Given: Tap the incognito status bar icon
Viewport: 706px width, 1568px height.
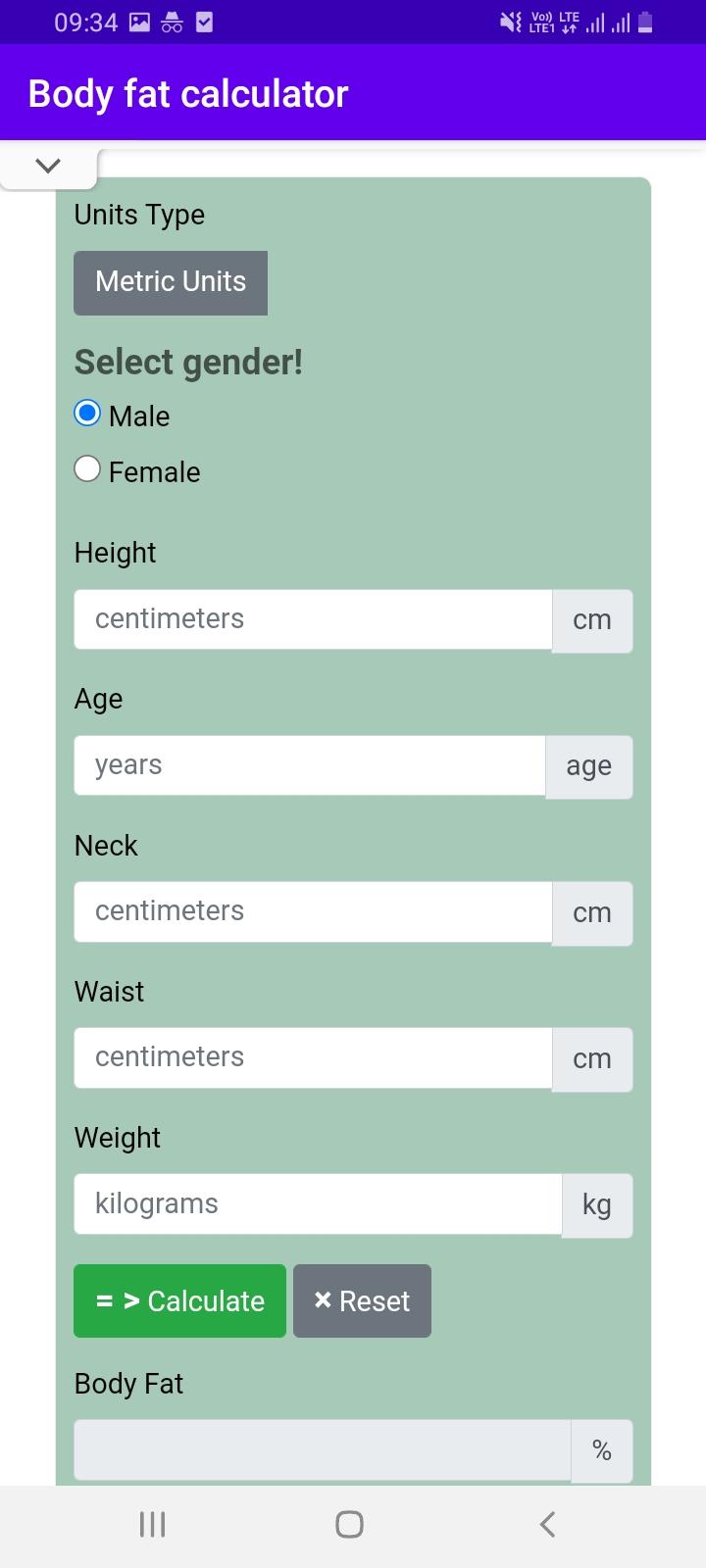Looking at the screenshot, I should click(172, 22).
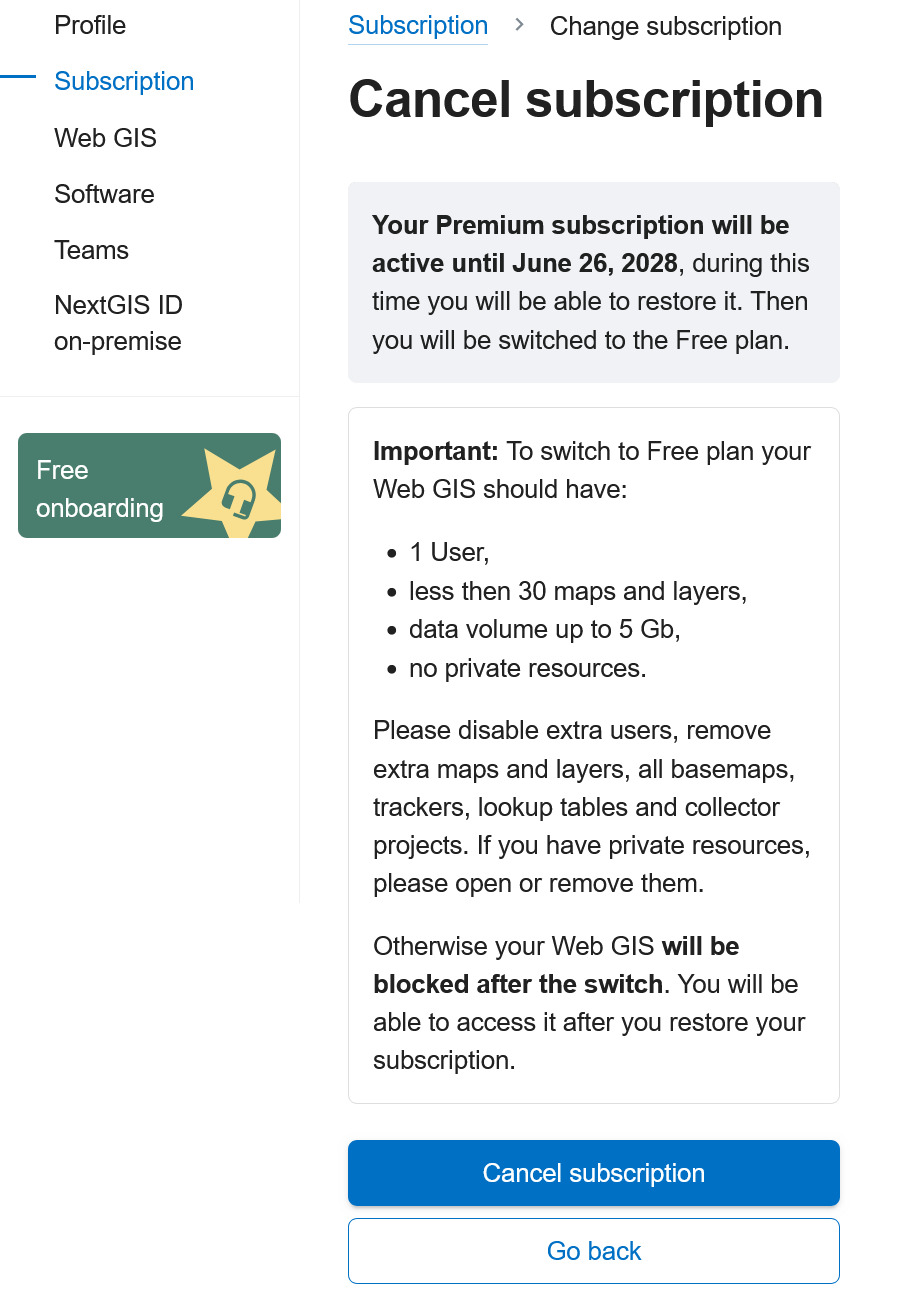Click the 'no private resources' bullet item
This screenshot has height=1291, width=898.
[528, 668]
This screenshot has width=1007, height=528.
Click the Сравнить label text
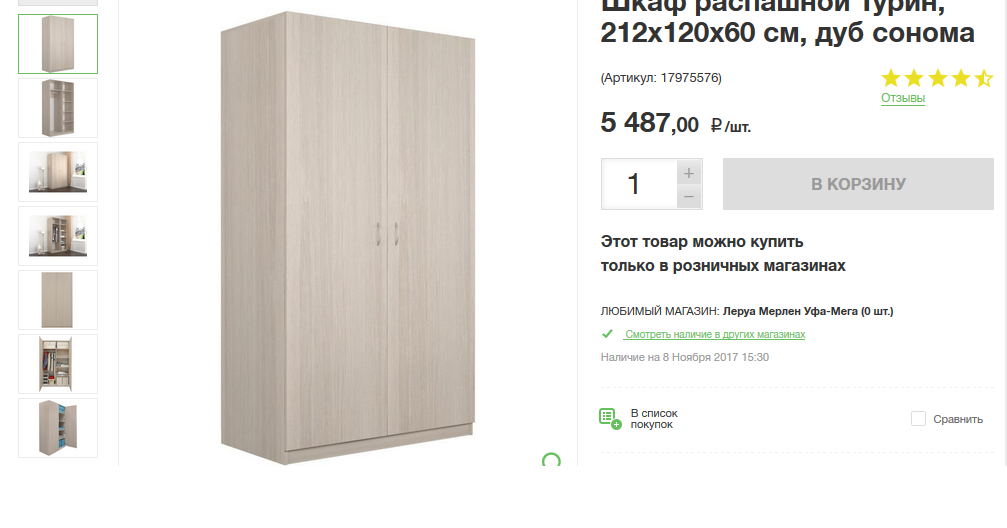pyautogui.click(x=958, y=419)
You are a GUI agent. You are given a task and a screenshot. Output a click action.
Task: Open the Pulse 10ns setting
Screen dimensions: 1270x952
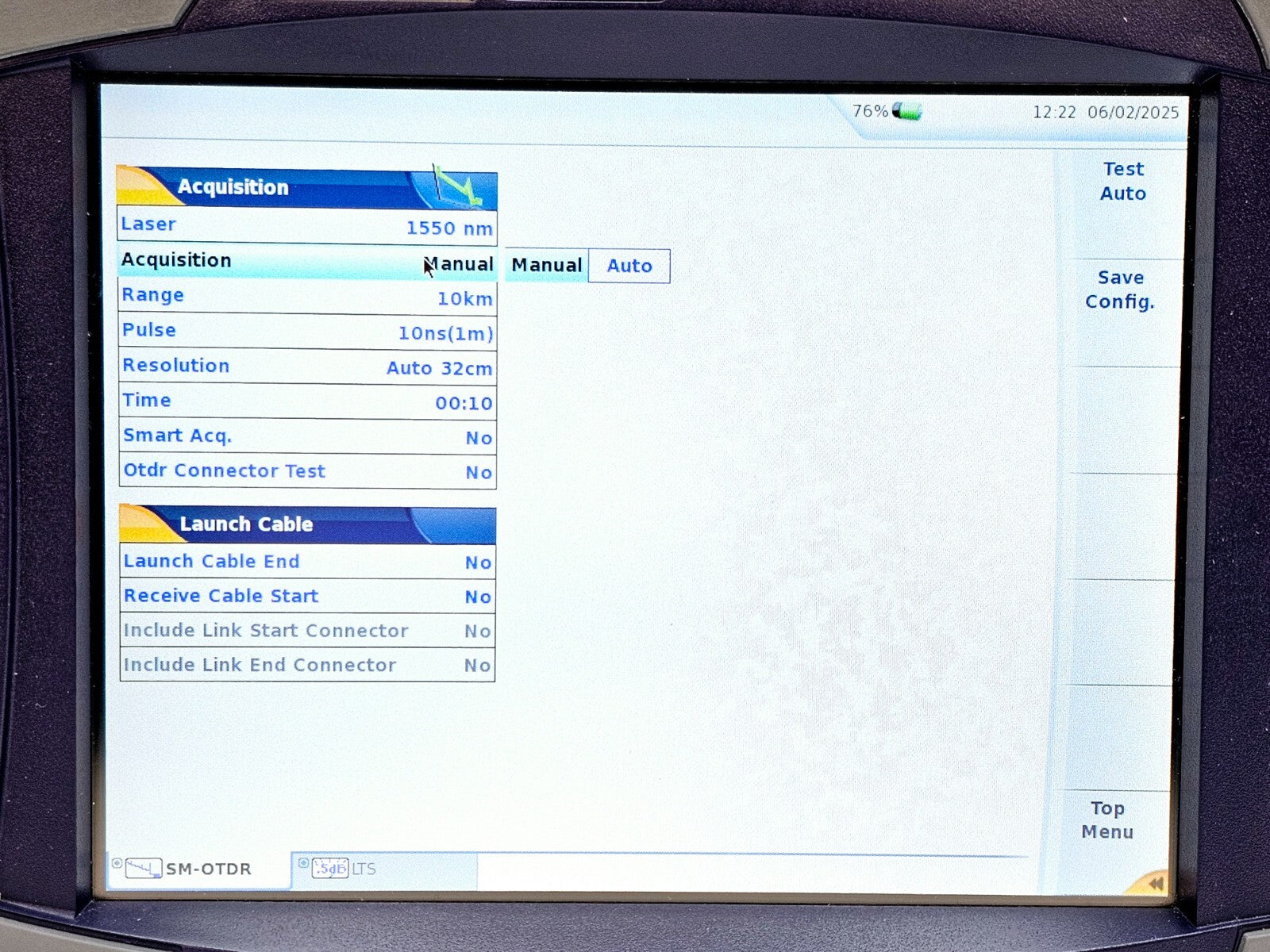coord(307,332)
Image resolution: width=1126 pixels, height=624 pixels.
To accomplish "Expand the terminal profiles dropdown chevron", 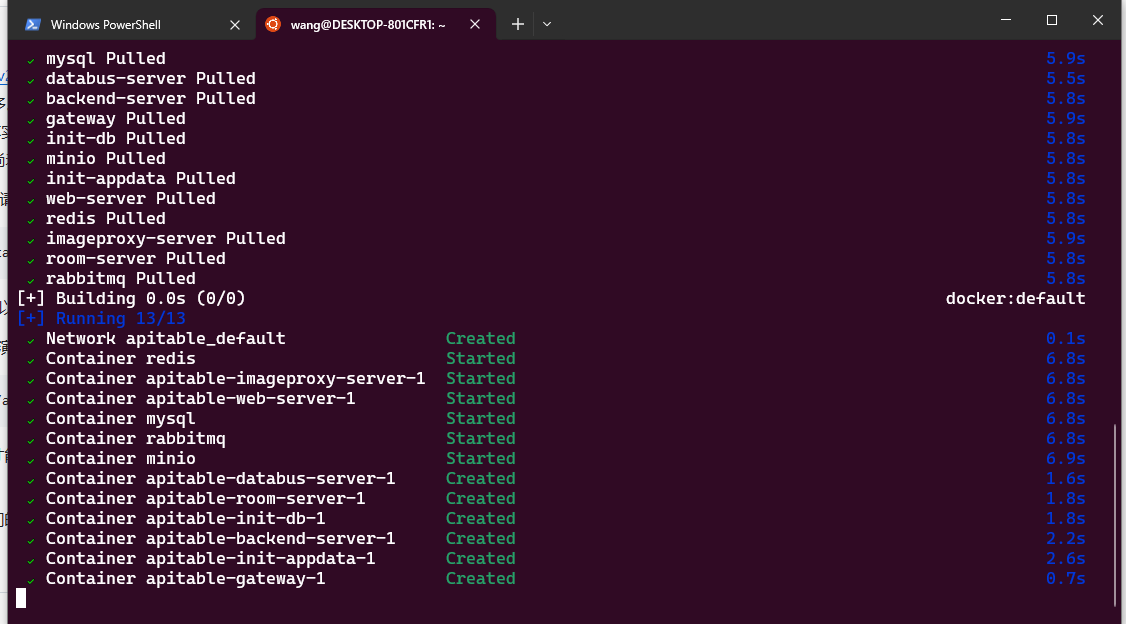I will click(x=547, y=24).
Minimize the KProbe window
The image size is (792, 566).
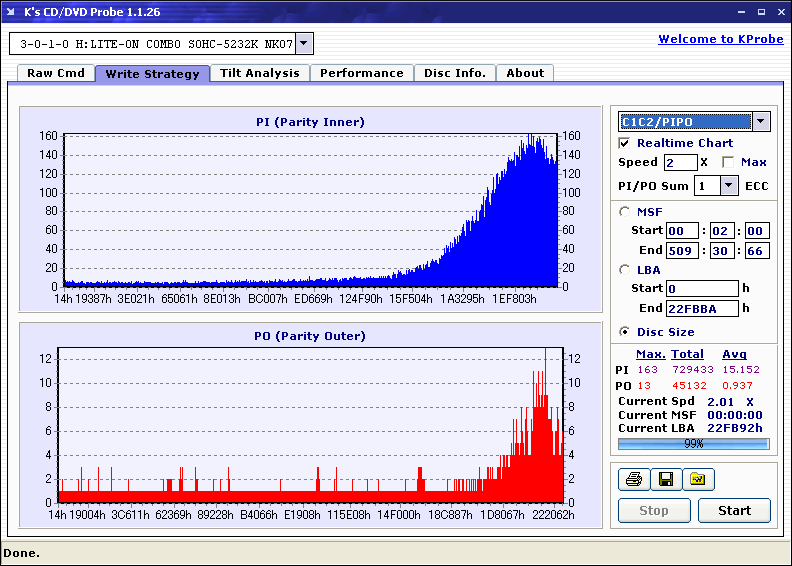(741, 12)
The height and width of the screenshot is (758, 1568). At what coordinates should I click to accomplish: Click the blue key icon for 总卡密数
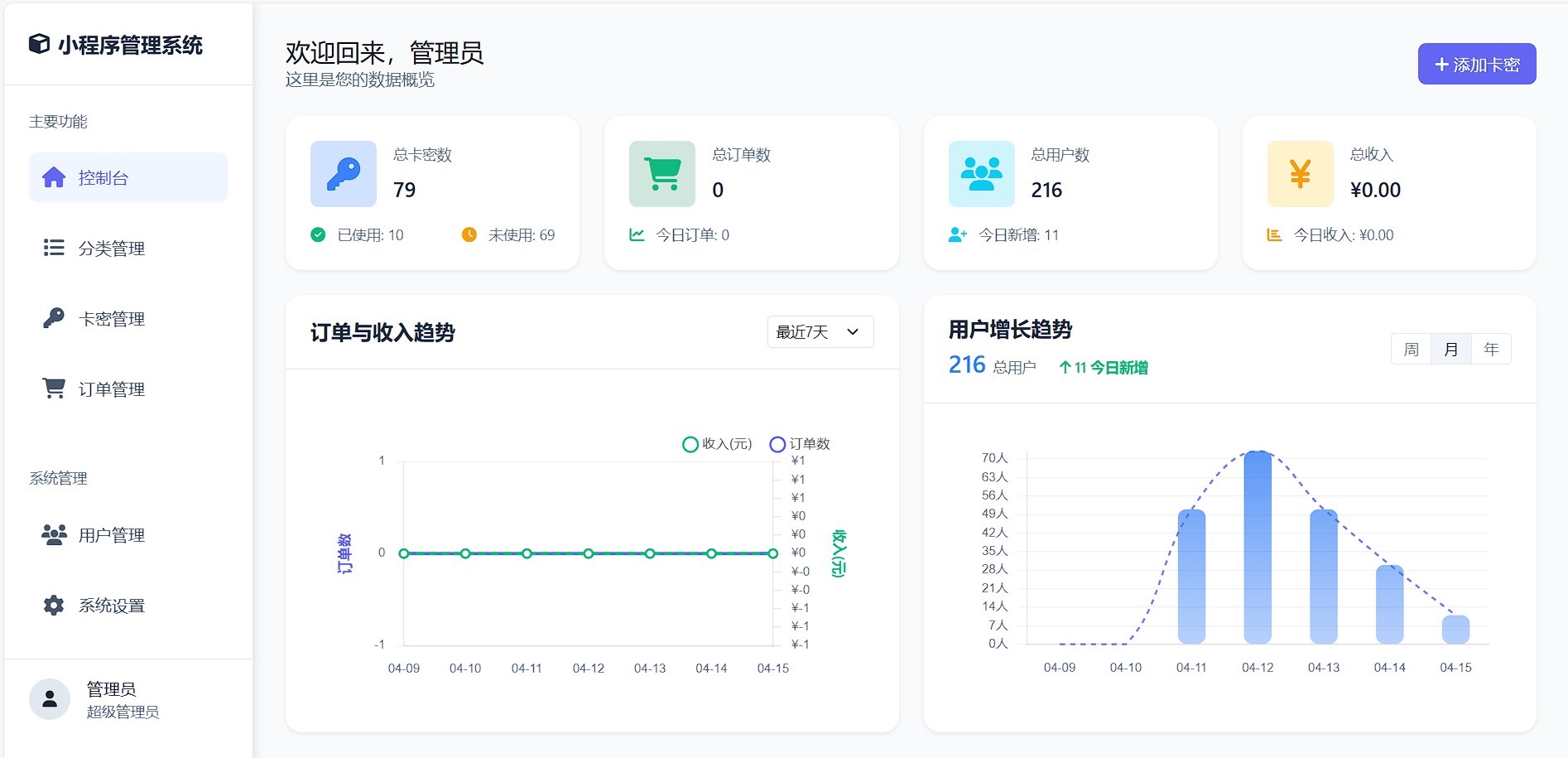click(x=343, y=174)
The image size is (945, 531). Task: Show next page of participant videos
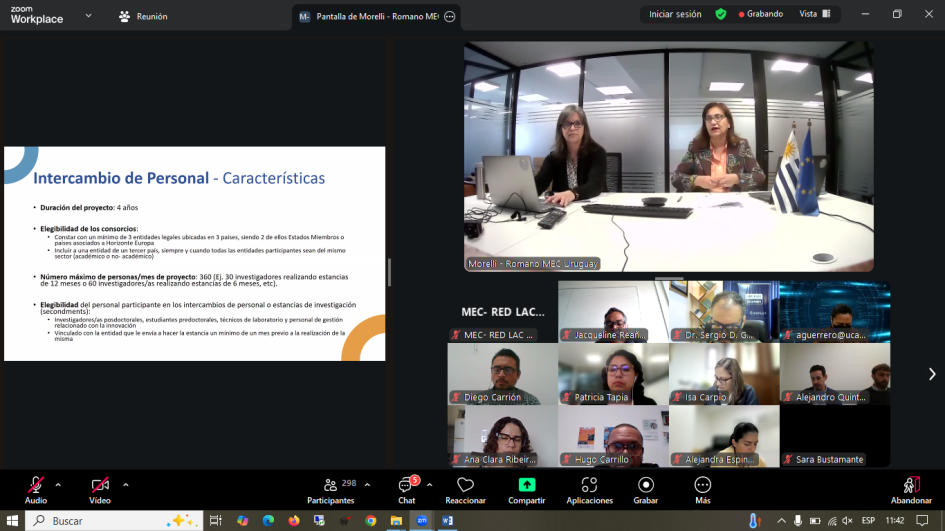932,374
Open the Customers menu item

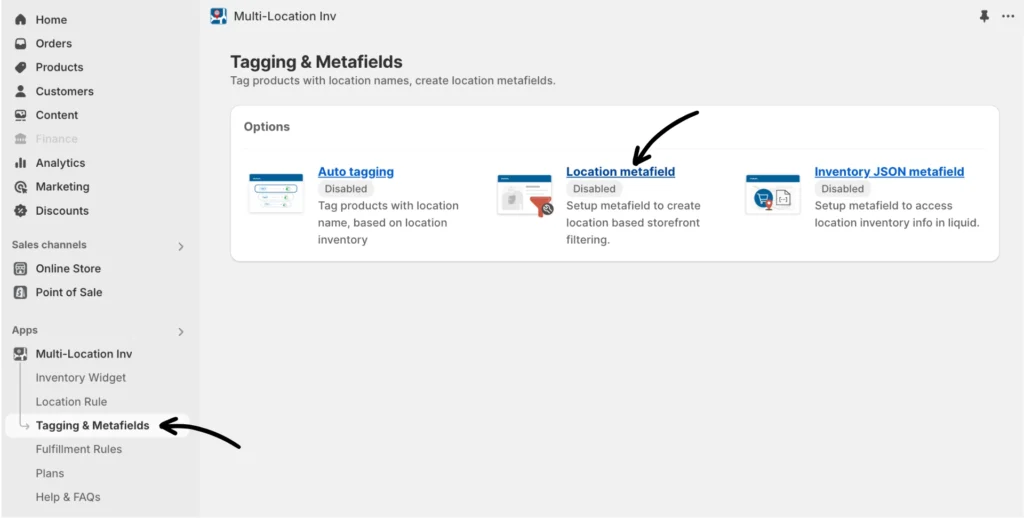64,91
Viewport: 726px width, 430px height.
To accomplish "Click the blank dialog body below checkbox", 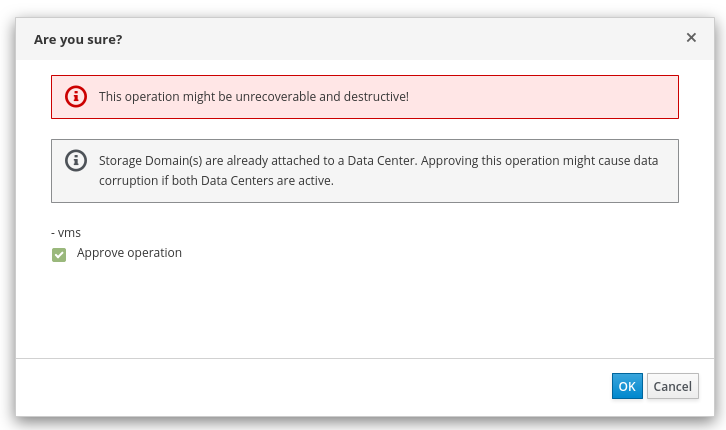I will tap(360, 310).
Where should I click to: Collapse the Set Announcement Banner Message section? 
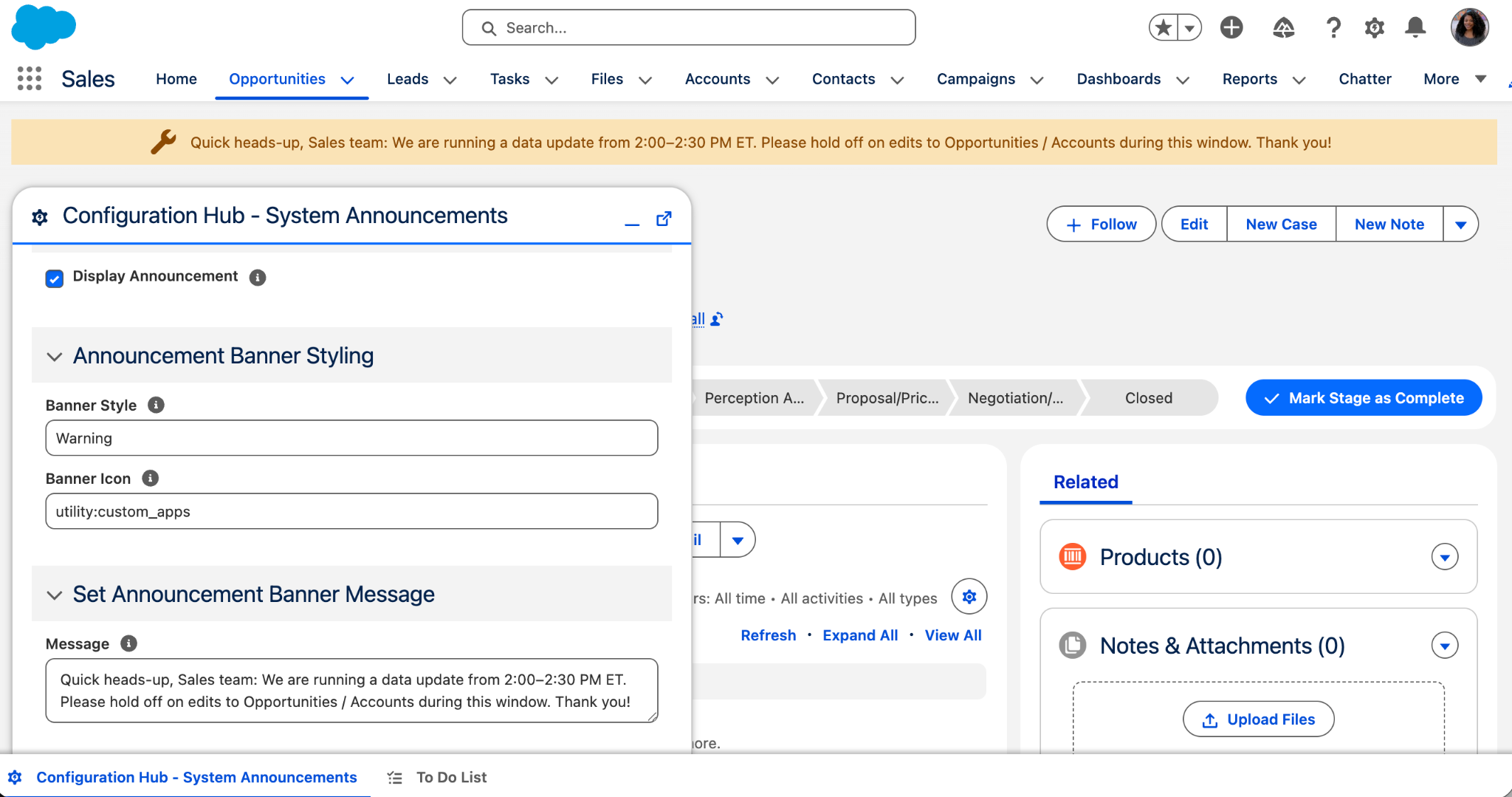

---*---

Exercise details: Show every line of the items above that contains the word "Open".

Result of the exercise:
Task: Open the Pulse 10ns setting
Open the Customers menu item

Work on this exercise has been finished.